Before I worked on Part 1 I’m not sure I understood much about documentary photography – as a genre it is barely mentioned in either FiP or EYV. Like many others I suppose my reflexive understanding of “documentary” is as something that is video or film, often prefixed with “hardhitting”, “fly on the wall” or “secret footage”. I’m not sure that I would find it much easier to sum up now; looking at my notes I would say that documentary photography is an attempt at showing the “facts” of something in a reasonably “objective” manner, perhaps with the aim of disseminating ideas via the distribution of the work. But “facts” and “objective” are words that are hard to pin down themselves. I think the modern interpretation of documentary photography is much broader – a record of a place, a group of people, an activity for example.
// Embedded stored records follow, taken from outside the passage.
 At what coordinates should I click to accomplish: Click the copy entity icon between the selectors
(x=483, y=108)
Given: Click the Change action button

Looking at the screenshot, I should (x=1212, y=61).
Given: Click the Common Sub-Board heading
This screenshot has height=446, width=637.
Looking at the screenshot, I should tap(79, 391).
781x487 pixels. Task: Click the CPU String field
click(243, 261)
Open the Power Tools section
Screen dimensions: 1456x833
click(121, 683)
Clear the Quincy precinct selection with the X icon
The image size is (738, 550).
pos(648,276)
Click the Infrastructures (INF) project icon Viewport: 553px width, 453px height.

The course notes tell me that reportage is “more closely related to a subjective way of storytelling”. It’s story telling from the photographer’s perspective rather than aiming for an objective approach. So it’s more subjective and personal, less objective and analytical. Photojournalism is work that’s made and used as news imagery, to break or illustrate news stories. Like documentary, we like to think that it’s true, but there are numerous opportunities to spin its nature and message, from Photoshop to careful captioning and context. I think the “rules” are different for art photography. It’s about the aesthetics rather than the accuracy. It’s about a message that isn’t necessarily a news story or a social cause (although it could be). I was engaged by Paul Seawright’s view that art photography doesn’t make everything explicit; it releases its meaning gradually and allows the viewer the space to find their own meaning from the work.
I find myself more engaged, on the whole, by art photography and conceptual work.